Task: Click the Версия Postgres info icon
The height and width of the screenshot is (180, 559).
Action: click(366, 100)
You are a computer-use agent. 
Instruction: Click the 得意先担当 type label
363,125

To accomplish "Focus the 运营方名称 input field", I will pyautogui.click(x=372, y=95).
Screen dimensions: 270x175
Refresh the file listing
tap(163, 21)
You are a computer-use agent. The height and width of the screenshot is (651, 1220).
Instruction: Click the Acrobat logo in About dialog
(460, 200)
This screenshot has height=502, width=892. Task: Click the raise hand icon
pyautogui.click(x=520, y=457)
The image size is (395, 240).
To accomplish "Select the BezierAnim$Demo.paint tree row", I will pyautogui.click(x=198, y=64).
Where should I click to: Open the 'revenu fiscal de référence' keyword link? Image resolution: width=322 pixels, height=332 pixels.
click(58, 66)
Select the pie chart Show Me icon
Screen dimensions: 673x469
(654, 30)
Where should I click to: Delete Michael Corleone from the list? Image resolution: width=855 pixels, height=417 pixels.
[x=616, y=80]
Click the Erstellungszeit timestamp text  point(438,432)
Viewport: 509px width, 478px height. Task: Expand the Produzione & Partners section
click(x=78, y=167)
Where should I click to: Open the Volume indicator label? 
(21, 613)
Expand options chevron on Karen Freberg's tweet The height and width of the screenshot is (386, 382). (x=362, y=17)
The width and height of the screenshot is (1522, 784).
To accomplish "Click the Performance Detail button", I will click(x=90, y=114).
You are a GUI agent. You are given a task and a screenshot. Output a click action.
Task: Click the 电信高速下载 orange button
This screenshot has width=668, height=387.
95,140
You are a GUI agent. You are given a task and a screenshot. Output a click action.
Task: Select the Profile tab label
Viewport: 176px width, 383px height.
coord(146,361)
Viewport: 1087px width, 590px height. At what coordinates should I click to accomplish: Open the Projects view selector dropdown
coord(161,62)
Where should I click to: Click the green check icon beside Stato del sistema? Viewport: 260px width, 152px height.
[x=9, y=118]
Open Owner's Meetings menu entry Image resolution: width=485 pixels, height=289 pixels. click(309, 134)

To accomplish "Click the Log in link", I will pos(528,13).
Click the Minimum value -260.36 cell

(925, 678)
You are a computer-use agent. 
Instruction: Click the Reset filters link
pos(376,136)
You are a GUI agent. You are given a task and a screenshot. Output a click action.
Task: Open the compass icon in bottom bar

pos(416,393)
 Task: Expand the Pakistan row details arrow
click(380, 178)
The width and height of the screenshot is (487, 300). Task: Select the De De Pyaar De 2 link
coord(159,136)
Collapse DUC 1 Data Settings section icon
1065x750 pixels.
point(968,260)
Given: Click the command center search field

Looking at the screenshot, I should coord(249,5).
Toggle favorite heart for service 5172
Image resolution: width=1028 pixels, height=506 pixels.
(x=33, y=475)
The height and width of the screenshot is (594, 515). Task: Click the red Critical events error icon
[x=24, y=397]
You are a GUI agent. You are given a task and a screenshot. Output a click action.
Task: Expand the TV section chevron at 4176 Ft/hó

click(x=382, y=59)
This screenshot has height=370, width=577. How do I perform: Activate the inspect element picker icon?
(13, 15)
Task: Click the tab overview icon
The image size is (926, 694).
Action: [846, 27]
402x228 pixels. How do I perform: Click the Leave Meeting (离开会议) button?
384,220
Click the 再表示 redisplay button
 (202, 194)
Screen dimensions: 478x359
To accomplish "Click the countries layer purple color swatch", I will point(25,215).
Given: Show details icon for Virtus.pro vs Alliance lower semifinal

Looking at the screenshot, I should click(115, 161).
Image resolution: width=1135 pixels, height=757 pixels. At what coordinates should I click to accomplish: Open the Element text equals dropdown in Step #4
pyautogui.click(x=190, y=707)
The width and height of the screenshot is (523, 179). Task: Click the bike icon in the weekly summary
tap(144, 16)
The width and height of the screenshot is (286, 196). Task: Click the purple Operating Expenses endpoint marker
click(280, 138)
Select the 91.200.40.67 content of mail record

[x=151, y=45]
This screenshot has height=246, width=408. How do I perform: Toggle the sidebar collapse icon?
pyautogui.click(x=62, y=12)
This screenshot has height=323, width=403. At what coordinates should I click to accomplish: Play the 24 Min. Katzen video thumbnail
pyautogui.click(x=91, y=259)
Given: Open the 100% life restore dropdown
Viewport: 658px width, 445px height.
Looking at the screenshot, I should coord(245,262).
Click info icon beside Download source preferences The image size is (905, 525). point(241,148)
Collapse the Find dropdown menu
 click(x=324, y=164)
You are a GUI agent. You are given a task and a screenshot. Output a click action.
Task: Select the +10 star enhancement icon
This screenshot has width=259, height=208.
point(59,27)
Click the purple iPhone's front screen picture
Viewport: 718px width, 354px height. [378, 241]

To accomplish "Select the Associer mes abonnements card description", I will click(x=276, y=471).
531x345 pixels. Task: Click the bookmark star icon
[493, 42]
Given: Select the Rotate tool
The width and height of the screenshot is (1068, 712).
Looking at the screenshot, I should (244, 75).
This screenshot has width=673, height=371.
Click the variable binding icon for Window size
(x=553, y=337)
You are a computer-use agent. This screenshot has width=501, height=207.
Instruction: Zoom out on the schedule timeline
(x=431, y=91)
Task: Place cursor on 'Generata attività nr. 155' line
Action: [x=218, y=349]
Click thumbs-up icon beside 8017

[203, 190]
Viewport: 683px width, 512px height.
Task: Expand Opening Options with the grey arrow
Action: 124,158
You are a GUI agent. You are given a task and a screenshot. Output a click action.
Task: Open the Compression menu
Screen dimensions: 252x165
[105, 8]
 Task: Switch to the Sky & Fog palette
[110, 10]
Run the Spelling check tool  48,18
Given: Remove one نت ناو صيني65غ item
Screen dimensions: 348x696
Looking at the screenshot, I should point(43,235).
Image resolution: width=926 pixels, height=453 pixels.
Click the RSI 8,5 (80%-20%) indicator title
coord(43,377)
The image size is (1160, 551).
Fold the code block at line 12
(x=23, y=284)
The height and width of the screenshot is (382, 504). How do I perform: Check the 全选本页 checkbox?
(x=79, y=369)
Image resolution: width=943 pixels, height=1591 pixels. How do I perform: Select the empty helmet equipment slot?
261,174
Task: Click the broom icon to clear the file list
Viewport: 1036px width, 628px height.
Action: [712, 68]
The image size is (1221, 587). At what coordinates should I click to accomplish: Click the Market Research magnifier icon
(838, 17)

## Problem details
Return exactly the lines from the line bearing "This screenshot has width=673, height=371." to the end of the records, inclusive of both; include no other lines.

## Response for this exercise
This screenshot has width=673, height=371.
Click the variable binding icon for Window size
(x=553, y=337)
You are a computer-use agent. This screenshot has width=501, height=207.
Instruction: Zoom out on the schedule timeline
(x=431, y=91)
Task: Place cursor on 'Generata attività nr. 155' line
Action: [x=218, y=349]
Click thumbs-up icon beside 8017

[203, 190]
Viewport: 683px width, 512px height.
Task: Expand Opening Options with the grey arrow
Action: 124,158
You are a GUI agent. You are given a task and a screenshot. Output a click action.
Task: Open the Compression menu
Screen dimensions: 252x165
[105, 8]
 Task: Switch to the Sky & Fog palette
[110, 10]
Run the Spelling check tool  48,18
Given: Remove one نت ناو صيني65غ item
Screen dimensions: 348x696
Looking at the screenshot, I should point(43,235).
Image resolution: width=926 pixels, height=453 pixels.
Click the RSI 8,5 (80%-20%) indicator title
coord(43,377)
The image size is (1160, 551).
Fold the code block at line 12
(x=23, y=284)
The height and width of the screenshot is (382, 504). How do I perform: Check the 全选本页 checkbox?
(x=79, y=369)
Image resolution: width=943 pixels, height=1591 pixels. How do I perform: Select the empty helmet equipment slot?
261,174
Task: Click the broom icon to clear the file list
Viewport: 1036px width, 628px height.
Action: [712, 68]
The image size is (1221, 587). At what coordinates should I click to accomplish: Click the Market Research magnifier icon
(838, 17)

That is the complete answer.